▸ **Set tasks**:
**A.** In the text on photo lighting, what was probably used if the band of brightness appears only on the hair?
**B.** Repeat the text on photo lighting between "b. the number" and "were being used.", inclusive.

▸ **Text**:
==================================================

* How was that photo lit?

Rather than tell you how a photo was lit I’m going to give you some tips that I give photographers on my workshops so you can work it out for yourself, I’m a believer in the old philosophy
Give a man a fish …. feed him for a day
Teach a man how to fish … feed him for a lifetime

  1. Look for highlights in the eyes …
    a. that will show you the direction and how high or low the light was in comparison to the model’s face.
    b. the number of highlights will tell you how many lights/reflectors were used from the front
    c. the shape of the highlight will usually tell you what type of light was used eg. square/rectangular – softbox, round – umbrella, octabox, bare reflector bowl or beauty dish
  2. Which is the brighter side of the model … the light (or at least the brightest light) was coming from that direction
  3. Where are the shadows …. eg. shadows on the left of the nose then light is coming from the right. eg. shadows under the nose, chin, boobs etc, then the light was coming from above. Shadows on the background or floor also tell you the direction the light was coming from, and if there is more than one shadow then two or more lights were being used.
  4. Is there a band of brightness on the outside edges of the hair and body … then rim lighting is being used with a light behind the model. If the brightness is on one side of the hair or body, then the light is positioned more to come from the side. If the band of brightness is just on the hair then a snoot was probably used to direct the light.
  5. Is there a doughnut shape highlight in the eyes and a shadow on the background all the way round the body of the model. Then a camera-mounted ringflash was being used.

==================================================

Records from a dataset:
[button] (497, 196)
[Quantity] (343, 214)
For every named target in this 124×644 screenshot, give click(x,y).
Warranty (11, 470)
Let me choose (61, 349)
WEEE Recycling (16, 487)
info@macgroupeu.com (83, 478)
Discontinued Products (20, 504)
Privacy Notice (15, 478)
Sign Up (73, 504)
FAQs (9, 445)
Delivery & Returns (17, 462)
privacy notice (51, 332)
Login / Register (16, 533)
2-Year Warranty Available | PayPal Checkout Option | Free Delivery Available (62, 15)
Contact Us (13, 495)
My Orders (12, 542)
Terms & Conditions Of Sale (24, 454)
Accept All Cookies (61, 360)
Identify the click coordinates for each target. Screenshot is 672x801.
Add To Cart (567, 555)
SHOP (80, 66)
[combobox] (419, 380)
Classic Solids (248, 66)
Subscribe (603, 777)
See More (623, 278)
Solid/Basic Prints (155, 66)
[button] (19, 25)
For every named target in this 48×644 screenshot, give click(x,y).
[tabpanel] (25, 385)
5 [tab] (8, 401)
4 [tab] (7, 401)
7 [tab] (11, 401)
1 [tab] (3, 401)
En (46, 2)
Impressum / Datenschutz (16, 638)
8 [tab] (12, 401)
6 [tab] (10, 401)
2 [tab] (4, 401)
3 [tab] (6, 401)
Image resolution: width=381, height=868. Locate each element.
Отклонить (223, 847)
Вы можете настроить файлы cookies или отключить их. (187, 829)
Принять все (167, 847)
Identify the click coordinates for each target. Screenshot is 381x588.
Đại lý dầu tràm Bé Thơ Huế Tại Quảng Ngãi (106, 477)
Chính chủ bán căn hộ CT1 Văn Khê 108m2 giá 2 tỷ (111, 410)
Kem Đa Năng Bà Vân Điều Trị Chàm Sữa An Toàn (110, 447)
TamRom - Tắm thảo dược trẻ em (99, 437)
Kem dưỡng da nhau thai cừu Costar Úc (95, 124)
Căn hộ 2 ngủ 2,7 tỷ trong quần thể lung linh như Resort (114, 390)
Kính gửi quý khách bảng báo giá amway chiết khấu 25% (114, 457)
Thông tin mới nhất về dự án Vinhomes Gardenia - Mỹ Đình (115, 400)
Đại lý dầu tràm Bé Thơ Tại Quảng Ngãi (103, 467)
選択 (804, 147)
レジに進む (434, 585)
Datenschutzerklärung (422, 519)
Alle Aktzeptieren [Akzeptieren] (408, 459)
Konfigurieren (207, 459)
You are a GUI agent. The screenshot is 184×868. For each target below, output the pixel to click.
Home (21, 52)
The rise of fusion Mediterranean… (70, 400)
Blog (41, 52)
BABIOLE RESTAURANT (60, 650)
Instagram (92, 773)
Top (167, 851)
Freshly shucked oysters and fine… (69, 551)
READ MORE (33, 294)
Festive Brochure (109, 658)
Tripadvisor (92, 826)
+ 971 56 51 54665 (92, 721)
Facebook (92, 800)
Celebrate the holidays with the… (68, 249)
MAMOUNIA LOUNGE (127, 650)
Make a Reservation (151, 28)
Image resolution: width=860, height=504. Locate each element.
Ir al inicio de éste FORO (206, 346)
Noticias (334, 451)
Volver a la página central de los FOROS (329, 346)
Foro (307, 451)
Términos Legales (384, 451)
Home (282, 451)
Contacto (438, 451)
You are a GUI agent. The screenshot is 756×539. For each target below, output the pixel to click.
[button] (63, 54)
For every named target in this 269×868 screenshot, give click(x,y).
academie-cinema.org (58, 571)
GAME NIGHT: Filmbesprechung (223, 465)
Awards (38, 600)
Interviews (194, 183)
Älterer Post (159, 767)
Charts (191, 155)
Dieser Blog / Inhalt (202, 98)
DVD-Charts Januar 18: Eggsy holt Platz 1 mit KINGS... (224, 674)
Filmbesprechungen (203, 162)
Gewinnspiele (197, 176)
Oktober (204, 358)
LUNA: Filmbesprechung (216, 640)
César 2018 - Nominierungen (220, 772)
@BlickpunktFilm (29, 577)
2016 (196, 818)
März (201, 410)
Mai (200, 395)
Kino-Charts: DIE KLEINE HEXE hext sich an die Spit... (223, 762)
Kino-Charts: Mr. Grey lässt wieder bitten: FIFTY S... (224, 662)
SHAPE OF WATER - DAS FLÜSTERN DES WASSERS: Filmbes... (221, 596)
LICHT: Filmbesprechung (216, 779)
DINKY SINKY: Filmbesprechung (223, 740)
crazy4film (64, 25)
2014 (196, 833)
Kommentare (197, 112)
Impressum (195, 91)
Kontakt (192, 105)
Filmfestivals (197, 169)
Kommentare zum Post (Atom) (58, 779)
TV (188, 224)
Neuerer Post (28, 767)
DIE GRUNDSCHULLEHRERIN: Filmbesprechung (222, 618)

==================================================

▸ **Answers to the problems**:
**A.** A snoot was probably used to direct the light.

**B.**
b. the number of highlights will tell you how many lights/reflectors were used from the front
    c. the shape of the highlight will usually tell you what type of light was used eg. square/rectangular – softbox, round – umbrella, octabox, bare reflector bowl or beauty dish
  2. Which is the brighter side of the model … the light (or at least the brightest light) was coming from that direction
  3. Where are the shadows …. eg. shadows on the left of the nose then light is coming from the right. eg. shadows under the nose, chin, boobs etc, then the light was coming from above. Shadows on the background or floor also tell you the direction the light was coming from, and if there is more than one shadow then two or more lights were being used.